Journal – CS 161 doc

The ChickadeeFS journal is used to make ChickadeeFS crash resistant. The journal consists of sb.njournal blocks, stored starting at sb.journal_bn. Our handout file system has 128 blocks in its journal area.

ChickadeeFS uses physical journaling: the journal contains full copies of the disk blocks that should be written. Physical journaling and checksumming can resist aggressive “Ragnarok” failures, where a disk block in the process of being written can be arbitrarily corrupted by a crash.

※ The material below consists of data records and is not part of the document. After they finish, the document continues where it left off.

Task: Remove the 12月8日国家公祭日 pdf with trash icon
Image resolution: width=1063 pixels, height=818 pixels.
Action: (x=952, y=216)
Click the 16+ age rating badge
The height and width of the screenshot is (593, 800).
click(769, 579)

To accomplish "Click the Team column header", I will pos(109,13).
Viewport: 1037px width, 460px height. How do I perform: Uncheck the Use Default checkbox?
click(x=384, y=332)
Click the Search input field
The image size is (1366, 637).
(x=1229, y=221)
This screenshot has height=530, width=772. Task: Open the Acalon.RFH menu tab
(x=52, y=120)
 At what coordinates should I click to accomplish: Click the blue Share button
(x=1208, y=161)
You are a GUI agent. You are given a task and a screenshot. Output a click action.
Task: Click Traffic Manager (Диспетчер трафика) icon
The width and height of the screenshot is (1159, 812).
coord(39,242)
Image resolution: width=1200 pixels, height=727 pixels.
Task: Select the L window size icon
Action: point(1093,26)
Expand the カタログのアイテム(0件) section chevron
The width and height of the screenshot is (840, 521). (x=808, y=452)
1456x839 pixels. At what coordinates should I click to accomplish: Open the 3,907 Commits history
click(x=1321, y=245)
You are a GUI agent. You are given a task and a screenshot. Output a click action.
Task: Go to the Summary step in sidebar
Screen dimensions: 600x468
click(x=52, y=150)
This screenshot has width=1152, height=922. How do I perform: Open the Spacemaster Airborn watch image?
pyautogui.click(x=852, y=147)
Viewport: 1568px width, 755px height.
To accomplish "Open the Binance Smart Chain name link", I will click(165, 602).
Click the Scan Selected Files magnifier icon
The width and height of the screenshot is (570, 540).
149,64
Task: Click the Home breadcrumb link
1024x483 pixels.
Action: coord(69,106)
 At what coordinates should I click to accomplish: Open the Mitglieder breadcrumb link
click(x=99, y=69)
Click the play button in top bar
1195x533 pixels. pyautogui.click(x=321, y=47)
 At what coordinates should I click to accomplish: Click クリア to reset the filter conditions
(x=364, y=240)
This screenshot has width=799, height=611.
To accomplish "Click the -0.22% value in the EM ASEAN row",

The journal consists of a series of records, each of which contains exactly one metablock followed by zero or more associated datablocks. The records are stored in circular fashion, so the ith block written to the journal is stored at block number sb.journal_bn + i % sb.njournal. A journal transaction consists of one or more records. The journal size limits the size of transactions: no transaction can contain more than sb.journal_bn blocks.

Metablocks

Metablocks follow this format:

chickadeefs.hh:103

static constexpr uint64_t journalmagic = 0xFBBFBB009EEBCEEDUL;
typedef uint16_t tid_t; ...

struct jmetablock {
    uint64_t magic;             // must equal `chkfs::journalmagic`
    uint32_t checksum;          // CRC32C checksum of block starting at `seq`
    uint32_t padding;
    // checksum starts here:
    tid_t seq;                  // sequence number
    tid_t tid;                  // associated tid
    tid_t commit_boundary;      // first noncommitted tid
    tid_t complete_boundary;    // first noncompleted tid
    uint16_t flags;             // see `jf_` constants
    uint16_t nref;              // # valid entries in `ref`
    jblockref ref[ref_size];
};

struct jblockref {
    blocknum_t bn;              // destination block number
    uint32_t bchecksum;         // CRC32C checksum of block data
    uint16_t bflags;            // see `jbf_` constants
};

The jmb.nref component says how many ref entries are valid. Each ref corresponds to a following datablock; the bn component says where the corresponding datablock contents belong on the disk, and the bchecksum equals the crc32c of the block data. A metablock can refer to at most chkfs::ref_size = 339 datablocks; a transaction containing more than 339 datablocks must use multiple records.

Metablock validity

ChickadeeFS journaling aims to survive arbitrary disk corruption of writes in flight, which requires a bunch of crosschecks. Here’s how it works.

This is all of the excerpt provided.